In an interview last month, Abbas said he would not rule out sitting in a government led by Netanyahu, and that the Left has not delivered for the Arab sector. While Netanyahu’s dealing with Abbas gave a stamp of approval to work with the Arab parties to form a coalition, Abbas’s working with Netanyahu gave a stamp of approval for Arabs to cooperate with the Likud.
And this is the latest link in a chain triggered by the peace accord with the United Arab Emirates: If the UAE could deal with Netanyahu, Mansour reasoned, so could his faction, and if Ra’am can consider sitting with the Likud, then Arab-Israelis could consider voting for it.
Those Arabs who voted last time for Blue and White, according to Makladeh, were disenchanted with the Israeli Center-Left because of Blue and White’s decision to form a coalition with Netanyahu, even though they said they would not. There was a feeling among those who voted for Blue and White that since it went into a coalition with Netanyahu anyway, they should just cut out the middleman, vote for Netanyahu directly and then perhaps get something in return, Makladeh said.
And there is definitely something to that logic. Is the Arab sector – not the Palestinian cause, but rather the Israeli-Arab sector – better served in terms of attention and focus by being inside the frameworks of power or always left outside them, partly because of their own political choices?
The agreements with the Arab countries have also opened up opportunities for the Likud to drive a wedge between Arabs who stand to benefit from the agreements and the Joint List, which voted against them in the Knesset.
Polls have shown that the Joint List’s vote against the accords was out of step with the will of its constituency, which strongly favored the accords. A Tel Aviv University poll in December found that 62% of Israeli Arabs supported them.
The Israeli-Arab public has made clear that it is in favor of the accord because it brings them economic benefits. More trade with the UAE, more UAE investors coming to Israel, and Israeli companies going to the UAE, means more opportunities for Israeli Arabs who will be seen as the logical middlemen.
Netanyahu is well aware of the attraction the accords have for Israeli Arabs. In his appearance at Umm el-Fahm, he said being able to travel to Dubai was one of the reasons to take the vaccine.
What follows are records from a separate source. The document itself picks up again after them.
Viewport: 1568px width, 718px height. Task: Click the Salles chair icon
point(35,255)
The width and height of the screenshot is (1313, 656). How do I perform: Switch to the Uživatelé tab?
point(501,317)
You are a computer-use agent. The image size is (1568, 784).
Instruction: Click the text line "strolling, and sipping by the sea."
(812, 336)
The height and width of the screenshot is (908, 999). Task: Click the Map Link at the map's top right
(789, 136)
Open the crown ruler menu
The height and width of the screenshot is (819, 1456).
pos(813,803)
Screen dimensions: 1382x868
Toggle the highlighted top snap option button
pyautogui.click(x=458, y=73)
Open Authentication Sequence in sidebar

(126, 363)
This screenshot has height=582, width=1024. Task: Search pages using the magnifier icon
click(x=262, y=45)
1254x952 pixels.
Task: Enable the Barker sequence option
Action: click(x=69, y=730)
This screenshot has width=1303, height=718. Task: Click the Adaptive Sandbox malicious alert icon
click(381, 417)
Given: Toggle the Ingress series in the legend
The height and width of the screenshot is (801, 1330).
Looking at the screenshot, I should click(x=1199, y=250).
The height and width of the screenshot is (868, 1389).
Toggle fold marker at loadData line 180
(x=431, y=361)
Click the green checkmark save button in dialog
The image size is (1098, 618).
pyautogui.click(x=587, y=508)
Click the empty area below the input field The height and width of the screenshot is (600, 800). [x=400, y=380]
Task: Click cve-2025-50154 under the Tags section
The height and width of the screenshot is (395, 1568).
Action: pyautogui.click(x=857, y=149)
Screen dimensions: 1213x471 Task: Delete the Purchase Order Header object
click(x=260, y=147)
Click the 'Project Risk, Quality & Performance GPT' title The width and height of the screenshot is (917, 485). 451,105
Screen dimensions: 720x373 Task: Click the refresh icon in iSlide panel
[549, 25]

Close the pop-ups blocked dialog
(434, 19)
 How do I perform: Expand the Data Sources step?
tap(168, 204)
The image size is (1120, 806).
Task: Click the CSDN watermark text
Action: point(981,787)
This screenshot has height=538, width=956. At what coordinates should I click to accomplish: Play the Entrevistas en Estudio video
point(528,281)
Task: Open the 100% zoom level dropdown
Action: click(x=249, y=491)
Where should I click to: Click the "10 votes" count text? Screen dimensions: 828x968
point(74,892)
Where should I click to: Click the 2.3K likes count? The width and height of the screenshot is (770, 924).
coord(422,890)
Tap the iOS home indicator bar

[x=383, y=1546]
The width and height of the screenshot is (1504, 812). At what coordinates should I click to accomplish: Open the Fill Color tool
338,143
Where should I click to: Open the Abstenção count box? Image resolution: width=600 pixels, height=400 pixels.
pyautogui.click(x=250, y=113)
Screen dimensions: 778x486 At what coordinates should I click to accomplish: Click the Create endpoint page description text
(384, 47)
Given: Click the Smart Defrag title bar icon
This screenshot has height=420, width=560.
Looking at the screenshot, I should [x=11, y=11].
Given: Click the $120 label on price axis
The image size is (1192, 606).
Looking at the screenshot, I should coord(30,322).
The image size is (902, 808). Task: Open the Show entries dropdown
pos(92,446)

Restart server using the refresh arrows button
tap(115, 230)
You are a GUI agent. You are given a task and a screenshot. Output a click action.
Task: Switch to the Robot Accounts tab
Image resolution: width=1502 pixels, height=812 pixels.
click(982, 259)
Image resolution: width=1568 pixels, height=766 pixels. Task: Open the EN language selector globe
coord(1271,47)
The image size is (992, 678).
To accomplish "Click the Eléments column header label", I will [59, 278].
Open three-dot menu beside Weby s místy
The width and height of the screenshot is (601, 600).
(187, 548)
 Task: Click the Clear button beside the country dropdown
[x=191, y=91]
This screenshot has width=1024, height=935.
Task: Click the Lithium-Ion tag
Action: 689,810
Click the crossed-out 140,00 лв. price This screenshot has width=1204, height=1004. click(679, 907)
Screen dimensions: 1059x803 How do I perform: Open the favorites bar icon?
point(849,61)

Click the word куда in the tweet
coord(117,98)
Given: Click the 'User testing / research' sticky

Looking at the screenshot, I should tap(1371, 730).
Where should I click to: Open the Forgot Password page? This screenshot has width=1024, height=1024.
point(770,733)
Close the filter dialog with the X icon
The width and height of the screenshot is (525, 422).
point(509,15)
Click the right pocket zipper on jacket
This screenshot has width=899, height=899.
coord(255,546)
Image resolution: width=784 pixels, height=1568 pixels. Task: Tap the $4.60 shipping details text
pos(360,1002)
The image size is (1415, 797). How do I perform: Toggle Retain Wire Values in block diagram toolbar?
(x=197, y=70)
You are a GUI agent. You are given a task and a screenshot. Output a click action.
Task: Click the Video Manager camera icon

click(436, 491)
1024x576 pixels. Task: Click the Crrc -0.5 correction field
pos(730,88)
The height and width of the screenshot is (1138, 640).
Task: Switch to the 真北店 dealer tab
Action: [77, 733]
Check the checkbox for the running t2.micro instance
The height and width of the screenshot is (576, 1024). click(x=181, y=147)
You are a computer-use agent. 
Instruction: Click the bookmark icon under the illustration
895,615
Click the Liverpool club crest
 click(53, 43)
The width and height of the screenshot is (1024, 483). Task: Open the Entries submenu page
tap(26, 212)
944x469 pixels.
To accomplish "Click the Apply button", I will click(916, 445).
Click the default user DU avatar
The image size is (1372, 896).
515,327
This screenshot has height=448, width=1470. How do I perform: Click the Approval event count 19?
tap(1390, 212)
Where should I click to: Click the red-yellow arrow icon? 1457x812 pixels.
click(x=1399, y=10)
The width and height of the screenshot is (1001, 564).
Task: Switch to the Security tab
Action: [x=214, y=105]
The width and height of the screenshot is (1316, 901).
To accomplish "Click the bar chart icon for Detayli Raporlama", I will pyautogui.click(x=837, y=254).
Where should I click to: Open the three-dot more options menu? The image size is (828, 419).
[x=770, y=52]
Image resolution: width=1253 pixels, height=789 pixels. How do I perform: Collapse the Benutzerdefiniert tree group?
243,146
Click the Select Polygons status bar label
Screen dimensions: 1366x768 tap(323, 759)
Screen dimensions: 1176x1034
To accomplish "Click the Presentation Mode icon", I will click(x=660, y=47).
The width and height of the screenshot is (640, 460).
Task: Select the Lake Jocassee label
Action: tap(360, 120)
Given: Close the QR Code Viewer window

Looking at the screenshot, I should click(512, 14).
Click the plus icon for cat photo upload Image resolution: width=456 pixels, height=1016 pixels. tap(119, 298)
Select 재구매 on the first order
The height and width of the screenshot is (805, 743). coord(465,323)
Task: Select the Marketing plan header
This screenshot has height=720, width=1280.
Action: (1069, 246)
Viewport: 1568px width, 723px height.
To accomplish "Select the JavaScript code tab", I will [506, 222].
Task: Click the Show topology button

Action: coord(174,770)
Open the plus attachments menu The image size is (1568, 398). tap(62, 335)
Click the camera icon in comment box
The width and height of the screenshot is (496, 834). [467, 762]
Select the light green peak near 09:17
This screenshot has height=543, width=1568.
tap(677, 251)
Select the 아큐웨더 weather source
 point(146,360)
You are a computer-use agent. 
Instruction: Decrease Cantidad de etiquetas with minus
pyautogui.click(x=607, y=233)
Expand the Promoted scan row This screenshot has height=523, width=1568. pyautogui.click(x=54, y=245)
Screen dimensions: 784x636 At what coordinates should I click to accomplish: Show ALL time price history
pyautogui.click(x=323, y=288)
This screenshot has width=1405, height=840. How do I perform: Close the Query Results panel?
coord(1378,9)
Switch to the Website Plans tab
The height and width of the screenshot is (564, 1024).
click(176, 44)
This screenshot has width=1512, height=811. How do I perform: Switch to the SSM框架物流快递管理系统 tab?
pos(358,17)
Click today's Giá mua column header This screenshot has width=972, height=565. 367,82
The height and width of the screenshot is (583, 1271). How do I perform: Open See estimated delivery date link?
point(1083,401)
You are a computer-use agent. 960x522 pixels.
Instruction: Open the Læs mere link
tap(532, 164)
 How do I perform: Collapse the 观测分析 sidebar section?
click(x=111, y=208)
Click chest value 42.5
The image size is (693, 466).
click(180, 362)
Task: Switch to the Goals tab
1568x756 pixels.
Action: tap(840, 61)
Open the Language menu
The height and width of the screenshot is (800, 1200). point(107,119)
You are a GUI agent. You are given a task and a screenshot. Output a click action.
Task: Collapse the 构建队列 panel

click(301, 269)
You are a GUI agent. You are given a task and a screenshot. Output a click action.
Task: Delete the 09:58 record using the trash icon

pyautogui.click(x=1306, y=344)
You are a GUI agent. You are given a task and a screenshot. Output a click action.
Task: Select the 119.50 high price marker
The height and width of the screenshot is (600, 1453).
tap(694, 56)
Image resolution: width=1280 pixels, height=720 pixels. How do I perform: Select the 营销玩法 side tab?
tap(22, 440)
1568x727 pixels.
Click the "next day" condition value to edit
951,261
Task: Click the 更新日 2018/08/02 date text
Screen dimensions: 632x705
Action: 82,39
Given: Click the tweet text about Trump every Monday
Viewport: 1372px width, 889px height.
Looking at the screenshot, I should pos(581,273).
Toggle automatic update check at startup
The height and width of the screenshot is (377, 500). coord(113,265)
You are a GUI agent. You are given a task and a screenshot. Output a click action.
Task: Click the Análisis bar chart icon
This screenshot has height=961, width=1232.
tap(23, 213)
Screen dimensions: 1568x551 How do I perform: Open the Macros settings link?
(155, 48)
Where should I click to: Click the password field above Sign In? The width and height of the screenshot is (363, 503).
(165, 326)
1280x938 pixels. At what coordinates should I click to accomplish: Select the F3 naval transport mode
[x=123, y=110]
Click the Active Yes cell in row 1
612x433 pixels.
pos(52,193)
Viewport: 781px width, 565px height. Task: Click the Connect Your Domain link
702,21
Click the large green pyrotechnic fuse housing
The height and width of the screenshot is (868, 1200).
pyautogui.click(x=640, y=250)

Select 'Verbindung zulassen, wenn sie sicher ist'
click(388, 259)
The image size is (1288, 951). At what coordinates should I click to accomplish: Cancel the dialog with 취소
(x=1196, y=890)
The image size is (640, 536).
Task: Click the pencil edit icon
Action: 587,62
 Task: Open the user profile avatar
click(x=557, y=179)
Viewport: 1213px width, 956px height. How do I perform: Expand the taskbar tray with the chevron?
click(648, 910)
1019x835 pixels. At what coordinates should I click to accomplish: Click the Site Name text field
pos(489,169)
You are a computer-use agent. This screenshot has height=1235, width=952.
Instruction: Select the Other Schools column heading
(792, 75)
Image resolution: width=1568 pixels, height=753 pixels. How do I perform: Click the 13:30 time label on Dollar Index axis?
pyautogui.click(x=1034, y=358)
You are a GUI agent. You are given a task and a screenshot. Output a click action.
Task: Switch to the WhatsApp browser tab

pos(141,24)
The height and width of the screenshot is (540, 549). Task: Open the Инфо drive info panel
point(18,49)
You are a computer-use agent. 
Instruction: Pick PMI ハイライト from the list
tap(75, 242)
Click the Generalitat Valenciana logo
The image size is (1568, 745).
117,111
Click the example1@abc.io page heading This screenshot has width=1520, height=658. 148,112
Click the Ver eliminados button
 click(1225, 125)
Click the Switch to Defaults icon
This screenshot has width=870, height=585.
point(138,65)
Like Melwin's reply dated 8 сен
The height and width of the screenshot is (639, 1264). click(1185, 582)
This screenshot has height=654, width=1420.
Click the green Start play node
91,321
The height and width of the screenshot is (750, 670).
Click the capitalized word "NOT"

“It is important to me that the Arab public get vaccinated quickly,” he said. “This saves lives. When we reach a critical mass of vaccinations, it will be possible to open businesses, stores, restaurants, do business and tour in Abu Dhabi and Bahrain. All that is possible.”
The Abraham Accords are something Netanyahu will stress in his pitch to the Arab street because the accords enjoy popularity there. His pitch may only resonate with a minority, but if that minority accounts for two seats, then it is definitely worth his while.